On Thu, Jun 22, 2023 at 10:45 PM Rick Thomas <rick.tho...@pobox.com> wrote:
>
> That seems to have worked (I think)...
>
> On Thu, Jun 22, 2023, at 7:34 AM, Andrew M.A. Cater wrote:
>     .... snip ....
> > It might be worth looking at precisely what is not installed / removed
> > dpkg -C will give you what needs configuring if anything, I think.
> >
> > I had a similar experience with upgrading Debian WSL - in the end, I
> > found that temporarily removing default-jre-?? helped.
> >
> > That allowed me to upgrade the system and then to reinstall the JRE.
> >
> > I think the versions of the Java runtime environment have changed very
> > significantly, hence the problem.
>
> What I did was run "dpkg -C" to get a list of problematical packages, which I 
> then purged.
>     aptitude -PVv  purge default-jre openjdk-17-jre:arm64 
> openjdk-17-jre-headless
> I saved the list of all packages being removed (including several not in the 
> original list but removed for dependency reasons).
>
> The purge ran without incident.  I was then able to do "apt-get upgrade" 
> which ran to completion without complaint.
>
> I then re-installed all the packages that had previously been removed.  This 
> ran without incident, as did "apt-get upgrade" following.
>
> I believe the only thing I've lost at this point is knowledge of which of the 
> re-installed packages were originally "auto-installed" due to depends or 
> recommends .
>
> I hope this report helps the next person with this kind of problem.  I know I 
> learned a lot!
>
> Thanks very much to Andy, Jeff and Sven for all their help!

Aptitude is a nice command.

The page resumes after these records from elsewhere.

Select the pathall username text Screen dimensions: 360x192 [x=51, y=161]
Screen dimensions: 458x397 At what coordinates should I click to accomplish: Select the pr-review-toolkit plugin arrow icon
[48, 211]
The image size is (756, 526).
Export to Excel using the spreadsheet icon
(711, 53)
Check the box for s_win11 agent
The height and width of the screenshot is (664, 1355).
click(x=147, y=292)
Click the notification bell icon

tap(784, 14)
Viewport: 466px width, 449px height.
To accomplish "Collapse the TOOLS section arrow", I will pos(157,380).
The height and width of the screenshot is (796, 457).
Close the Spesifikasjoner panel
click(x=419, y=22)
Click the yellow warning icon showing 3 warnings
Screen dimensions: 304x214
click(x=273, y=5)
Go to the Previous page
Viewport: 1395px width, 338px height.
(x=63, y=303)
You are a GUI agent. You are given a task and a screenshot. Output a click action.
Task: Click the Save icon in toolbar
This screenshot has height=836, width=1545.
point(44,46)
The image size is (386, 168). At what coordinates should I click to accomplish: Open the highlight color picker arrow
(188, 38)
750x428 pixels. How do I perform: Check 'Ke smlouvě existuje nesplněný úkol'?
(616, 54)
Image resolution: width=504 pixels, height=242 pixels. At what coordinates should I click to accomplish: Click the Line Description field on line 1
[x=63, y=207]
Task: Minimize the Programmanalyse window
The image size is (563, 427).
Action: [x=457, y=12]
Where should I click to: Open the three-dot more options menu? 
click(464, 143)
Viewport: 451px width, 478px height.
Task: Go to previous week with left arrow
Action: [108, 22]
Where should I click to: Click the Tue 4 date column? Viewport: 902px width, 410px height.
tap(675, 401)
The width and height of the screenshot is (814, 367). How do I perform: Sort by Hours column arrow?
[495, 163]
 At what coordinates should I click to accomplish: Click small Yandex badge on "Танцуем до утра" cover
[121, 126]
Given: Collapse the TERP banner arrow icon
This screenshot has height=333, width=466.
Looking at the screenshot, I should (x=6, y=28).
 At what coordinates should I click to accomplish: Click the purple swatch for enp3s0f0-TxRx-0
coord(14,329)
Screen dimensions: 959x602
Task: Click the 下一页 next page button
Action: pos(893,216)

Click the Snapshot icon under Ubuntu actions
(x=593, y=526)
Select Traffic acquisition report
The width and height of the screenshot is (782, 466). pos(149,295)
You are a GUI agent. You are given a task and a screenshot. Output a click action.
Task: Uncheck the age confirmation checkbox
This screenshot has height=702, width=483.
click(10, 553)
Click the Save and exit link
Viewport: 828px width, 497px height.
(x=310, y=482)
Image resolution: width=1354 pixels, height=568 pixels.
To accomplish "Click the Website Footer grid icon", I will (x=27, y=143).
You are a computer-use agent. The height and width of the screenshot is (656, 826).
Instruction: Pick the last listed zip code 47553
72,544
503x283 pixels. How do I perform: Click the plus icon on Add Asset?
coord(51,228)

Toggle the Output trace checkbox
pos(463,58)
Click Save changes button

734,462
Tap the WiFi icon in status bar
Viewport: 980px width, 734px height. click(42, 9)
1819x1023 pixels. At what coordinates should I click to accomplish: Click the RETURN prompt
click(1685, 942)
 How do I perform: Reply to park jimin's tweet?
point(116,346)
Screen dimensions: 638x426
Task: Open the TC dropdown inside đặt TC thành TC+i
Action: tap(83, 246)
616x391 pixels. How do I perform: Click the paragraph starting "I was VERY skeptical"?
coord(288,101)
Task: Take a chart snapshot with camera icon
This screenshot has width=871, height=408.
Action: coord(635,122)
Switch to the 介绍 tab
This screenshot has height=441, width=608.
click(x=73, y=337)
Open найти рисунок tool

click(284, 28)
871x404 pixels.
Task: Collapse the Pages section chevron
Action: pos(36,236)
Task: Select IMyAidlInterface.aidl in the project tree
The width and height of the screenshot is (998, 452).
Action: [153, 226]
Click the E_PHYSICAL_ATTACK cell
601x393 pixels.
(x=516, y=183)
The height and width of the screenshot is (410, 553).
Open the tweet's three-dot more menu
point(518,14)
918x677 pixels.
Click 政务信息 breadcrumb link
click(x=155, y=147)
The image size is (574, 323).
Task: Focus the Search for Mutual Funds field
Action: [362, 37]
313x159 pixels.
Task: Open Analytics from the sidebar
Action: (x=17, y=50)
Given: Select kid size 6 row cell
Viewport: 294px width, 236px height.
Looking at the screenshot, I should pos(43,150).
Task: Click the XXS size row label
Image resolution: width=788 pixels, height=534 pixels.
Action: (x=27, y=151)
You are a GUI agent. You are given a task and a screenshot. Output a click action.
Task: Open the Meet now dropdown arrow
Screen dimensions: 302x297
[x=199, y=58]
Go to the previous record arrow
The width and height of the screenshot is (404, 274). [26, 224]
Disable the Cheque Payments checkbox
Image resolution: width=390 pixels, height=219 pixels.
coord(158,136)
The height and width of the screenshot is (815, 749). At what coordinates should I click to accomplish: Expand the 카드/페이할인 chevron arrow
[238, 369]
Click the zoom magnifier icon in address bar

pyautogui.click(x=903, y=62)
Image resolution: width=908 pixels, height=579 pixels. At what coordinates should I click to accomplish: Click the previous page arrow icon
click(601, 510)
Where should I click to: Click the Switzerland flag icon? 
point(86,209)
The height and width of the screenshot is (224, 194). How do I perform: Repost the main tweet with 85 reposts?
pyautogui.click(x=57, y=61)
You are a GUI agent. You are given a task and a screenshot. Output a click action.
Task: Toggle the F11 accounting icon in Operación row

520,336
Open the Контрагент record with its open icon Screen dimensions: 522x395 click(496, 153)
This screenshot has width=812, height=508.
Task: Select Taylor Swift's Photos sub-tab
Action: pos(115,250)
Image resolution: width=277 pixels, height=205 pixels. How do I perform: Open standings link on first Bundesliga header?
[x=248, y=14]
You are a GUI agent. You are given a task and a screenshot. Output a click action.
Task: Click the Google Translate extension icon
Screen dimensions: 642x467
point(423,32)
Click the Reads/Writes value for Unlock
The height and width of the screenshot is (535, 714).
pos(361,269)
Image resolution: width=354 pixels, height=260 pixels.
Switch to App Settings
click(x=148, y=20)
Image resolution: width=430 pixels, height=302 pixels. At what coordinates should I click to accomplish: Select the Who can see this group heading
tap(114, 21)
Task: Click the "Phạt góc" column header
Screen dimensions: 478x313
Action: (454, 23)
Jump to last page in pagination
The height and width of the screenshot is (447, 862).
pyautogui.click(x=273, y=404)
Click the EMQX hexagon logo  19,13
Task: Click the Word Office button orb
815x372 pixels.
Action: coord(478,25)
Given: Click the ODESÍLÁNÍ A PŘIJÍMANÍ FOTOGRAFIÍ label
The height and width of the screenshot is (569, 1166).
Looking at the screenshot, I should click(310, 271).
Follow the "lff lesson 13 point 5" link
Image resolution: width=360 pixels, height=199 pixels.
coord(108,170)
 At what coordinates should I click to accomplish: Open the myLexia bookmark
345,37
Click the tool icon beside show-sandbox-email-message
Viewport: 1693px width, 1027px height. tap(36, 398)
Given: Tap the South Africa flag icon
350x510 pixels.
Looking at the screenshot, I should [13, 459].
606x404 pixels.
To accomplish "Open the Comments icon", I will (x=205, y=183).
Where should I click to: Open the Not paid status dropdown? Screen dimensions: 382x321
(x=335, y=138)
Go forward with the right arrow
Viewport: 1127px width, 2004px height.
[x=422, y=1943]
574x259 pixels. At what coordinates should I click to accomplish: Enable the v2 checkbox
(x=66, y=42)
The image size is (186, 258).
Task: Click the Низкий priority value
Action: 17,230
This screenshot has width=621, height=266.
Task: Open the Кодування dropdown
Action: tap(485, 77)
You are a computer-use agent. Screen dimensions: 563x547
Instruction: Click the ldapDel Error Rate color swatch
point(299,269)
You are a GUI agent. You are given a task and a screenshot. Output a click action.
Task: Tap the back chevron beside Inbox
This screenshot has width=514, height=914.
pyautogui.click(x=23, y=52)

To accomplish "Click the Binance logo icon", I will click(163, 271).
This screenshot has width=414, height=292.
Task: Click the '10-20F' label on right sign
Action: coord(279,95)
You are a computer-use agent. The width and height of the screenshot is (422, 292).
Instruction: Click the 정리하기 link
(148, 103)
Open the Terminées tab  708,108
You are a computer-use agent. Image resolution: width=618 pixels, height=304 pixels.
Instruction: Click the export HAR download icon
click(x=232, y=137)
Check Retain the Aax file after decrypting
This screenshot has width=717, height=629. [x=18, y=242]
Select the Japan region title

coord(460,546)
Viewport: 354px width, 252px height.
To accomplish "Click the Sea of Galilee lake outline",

Its solver can often find upgrade paths
when Apt and Apt-get cannot.

I usually run aptitude like below. It can update Debian, Mint and
Ubuntu systems.

    DEBIAN_FRONTEND=noninteractive
    aptitude update && aptitude upgrade -y && \
        aptitude safe-upgrade -y && aptitude full-upgrade -y

I've never had a problem with it. (Knock on wood).